---------- SELECTED EXCERPT
Pubdate: Sun, 29 Oct 2006
Source: Philadelphia Inquirer, The (PA)
Copyright: 2006 Philadelphia Newspapers Inc
Contact:  http://www.philly.com/mld/inquirer/
Details: http://www.mapinc.org/media/340
Author: Lianne Hart, Los Angeles Times
Cited: Eureka Springs "Low Priority" Marijuana Initiative 
http://norml.uark.edu/
Cited: Arkansas NORML http://www.arknorml.org
Bookmark: http://www.mapinc.org/pot.htm (Marijuana)
Bookmark: http://www.mapinc.org/decrim.htm (Decrim/Legalization)

DECRIMINALIZE POT? ARK. TOWN TO DECIDE

Having an Ounce or Less Would Be Akin to a Traffic Violation

EUREKA SPRINGS, Ark. Here in the heart of the Bible Belt, where local 
laws often restrict the sale of liquor, grassroots campaigns to 
decriminalize marijuana have gone nowhere.

But to the surprise of enthusiasts across the state, residents in the 
small tourist town of Eureka Springs will vote Nov. 7 on whether to 
make misdemeanor marijuana arrests the city's lowest law-enforcement priority.
--------------------
---------- DATASET ENTRIES
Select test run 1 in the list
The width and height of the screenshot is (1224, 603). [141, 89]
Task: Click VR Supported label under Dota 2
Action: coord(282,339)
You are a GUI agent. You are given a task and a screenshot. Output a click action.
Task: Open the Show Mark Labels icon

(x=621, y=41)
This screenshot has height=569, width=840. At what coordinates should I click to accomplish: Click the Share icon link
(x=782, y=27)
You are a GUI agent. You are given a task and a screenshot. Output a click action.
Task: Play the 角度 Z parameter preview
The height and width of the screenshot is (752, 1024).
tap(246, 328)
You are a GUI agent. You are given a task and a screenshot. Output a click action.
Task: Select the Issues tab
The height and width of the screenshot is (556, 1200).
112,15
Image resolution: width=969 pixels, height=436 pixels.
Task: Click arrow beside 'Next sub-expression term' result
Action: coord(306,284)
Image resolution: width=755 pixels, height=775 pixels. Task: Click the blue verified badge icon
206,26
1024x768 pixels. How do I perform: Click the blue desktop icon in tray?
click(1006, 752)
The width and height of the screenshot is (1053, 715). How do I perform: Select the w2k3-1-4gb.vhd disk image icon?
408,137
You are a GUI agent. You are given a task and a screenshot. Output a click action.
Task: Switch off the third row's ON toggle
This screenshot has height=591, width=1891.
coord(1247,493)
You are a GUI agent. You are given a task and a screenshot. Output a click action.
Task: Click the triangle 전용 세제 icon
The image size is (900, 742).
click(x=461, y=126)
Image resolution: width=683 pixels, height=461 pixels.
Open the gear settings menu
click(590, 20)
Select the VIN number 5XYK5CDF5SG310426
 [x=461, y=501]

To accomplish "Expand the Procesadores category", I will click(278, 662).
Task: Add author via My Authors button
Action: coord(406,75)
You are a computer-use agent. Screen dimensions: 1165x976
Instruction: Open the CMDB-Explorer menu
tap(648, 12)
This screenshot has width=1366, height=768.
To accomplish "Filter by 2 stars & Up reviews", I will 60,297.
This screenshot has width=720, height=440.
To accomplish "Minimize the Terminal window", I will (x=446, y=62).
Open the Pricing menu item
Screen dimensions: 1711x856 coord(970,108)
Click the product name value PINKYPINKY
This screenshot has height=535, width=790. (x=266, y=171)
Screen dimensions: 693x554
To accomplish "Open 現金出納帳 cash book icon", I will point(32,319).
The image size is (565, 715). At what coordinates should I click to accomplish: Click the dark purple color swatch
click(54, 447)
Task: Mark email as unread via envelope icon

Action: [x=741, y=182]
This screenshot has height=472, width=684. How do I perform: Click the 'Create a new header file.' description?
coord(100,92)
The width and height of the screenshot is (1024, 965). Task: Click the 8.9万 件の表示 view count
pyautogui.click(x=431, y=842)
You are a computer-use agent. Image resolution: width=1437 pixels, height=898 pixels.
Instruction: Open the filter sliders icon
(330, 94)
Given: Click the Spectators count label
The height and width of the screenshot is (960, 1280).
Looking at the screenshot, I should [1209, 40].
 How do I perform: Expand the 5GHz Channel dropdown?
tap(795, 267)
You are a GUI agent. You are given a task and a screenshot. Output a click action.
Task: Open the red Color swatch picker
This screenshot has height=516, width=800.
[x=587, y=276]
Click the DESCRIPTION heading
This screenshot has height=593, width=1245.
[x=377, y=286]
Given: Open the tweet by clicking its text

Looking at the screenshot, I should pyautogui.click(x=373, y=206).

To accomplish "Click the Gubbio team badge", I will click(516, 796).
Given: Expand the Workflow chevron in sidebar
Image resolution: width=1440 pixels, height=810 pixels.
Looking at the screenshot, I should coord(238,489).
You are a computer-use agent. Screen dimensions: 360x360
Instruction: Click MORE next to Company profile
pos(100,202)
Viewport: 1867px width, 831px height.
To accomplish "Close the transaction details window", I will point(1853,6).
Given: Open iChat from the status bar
--------------------
Rewrite the article from "Bookmark: http://www.mapinc.org/decrim.htm (Decrim/Legalization)" up to and including "have gone nowhere.", putting "alcohol" in place of "liquor". The items come from a different source than the article.

Bookmark: http://www.mapinc.org/decrim.htm (Decrim/Legalization)

DECRIMINALIZE POT? ARK. TOWN TO DECIDE

Having an Ounce or Less Would Be Akin to a Traffic Violation

EUREKA SPRINGS, Ark. Here in the heart of the Bible Belt, where local 
laws often restrict the sale of alcohol, grassroots campaigns to 
decriminalize marijuana have gone nowhere.